Medical Content Management Concepts And A Roadmap To Support Clinical Decision Support Software In A Global Marketplace

By Charles Alcorn – Head of Data Science at Roche Molecular Systems

This post is adapted from a talk by Charles Alcorn – Head of Data Science at Roche Molecular Systems and describes medical content management concepts for the field of Oncology.



Roche is a pharmaceutical and diagnostics company that develops and produces pharmaceuticals and diagnostic services, many of which are related to cancer. Several years ago, Roche decided to launch a division that was responsible for developing clinical decision support software. This is software that is used at the point of care in the delivery of care to patients. What you find if you go into the typical oncology office is that there's a lot of data but the data is not very well organized. so often that data is fragmented. It's not readily available and there's an opportunity really in that space to improve the integration and use of that data.

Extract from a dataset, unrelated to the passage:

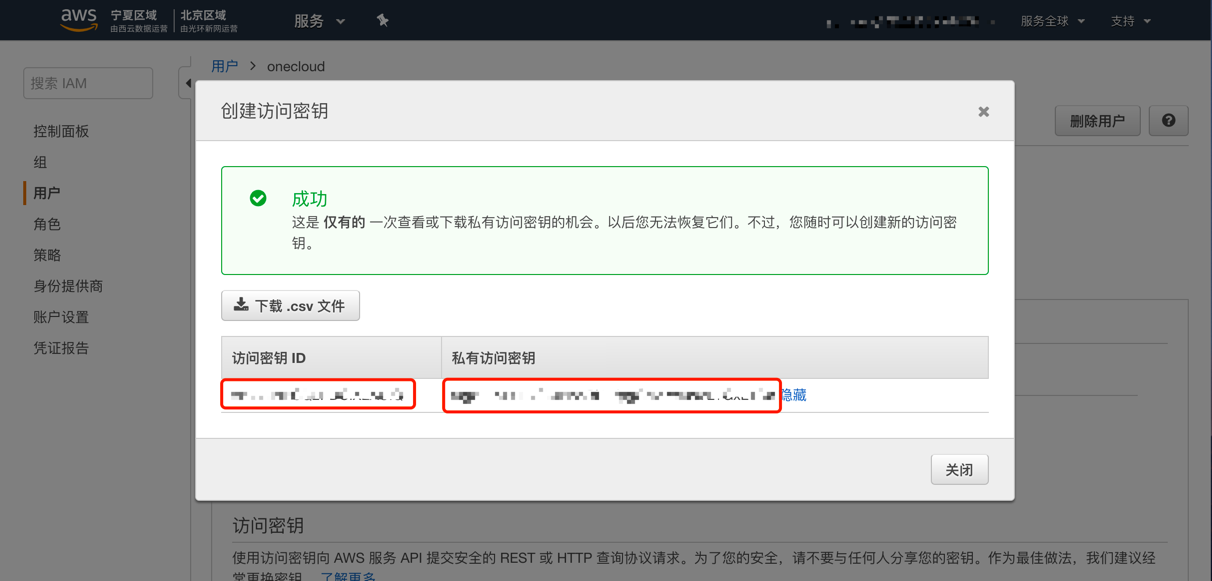Viewport: 1212px width, 581px height.
Task: Go to 角色 roles in sidebar
Action: click(47, 224)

The other thing that's happened with oncology over the past several years is that there's been a proliferation of new therapies and new tests and new opportunities for patients. Now we can identify genetic markers that are predictive of whether or not a patient's going to respond to a specific therapy. So this is one field of medicine where the amount of information has increased remarkably over time. Compared to the past (when in most cases the diagnosis of cancer meant a bad outcome) there's an opportunity now to manage patients, prolong their life, and to manage them based on their unique characteristics. 

As a consequence of that though there's a lot of information that has to be managed. As data scientists, we do this already – we create reference tables, we map data, we look for benchmark information, we do that informally as part of our data science analysis and development work. But when it comes to supporting applications, that process has to be more formalized because these applications are released on a regular basis and doctors are waiting for them.

Another issue or challenge that we've had at Roche is that we do business basically in all the countries in the world. You can imagine the treatment practices in Germany are going to be very different than those in the United States or in Saudi Arabia. So another thing that we need to incorporate is software that reflects the local marketplace – so when a doctor logs on to the software it's not giving them recommendations for the United States. it's giving them recommendations for their specific market. I'm going to give you some examples of that during the course of this talk.

First, let’s look at some background information on medical content management:  first of all, it extracts existing knowledge so we're not manipulating or changing the knowledge. This is data that's in published literature (e.g., clinical trial XYZ said that this drug in combination with this drug was more effective than an alternative scenario). We heard yesterday from Bloomberg there were some examples of them extracting information from financial reports – essentially we're doing the same thing. We’re pulling from the medical literature and published information. So that's one part of medical content management.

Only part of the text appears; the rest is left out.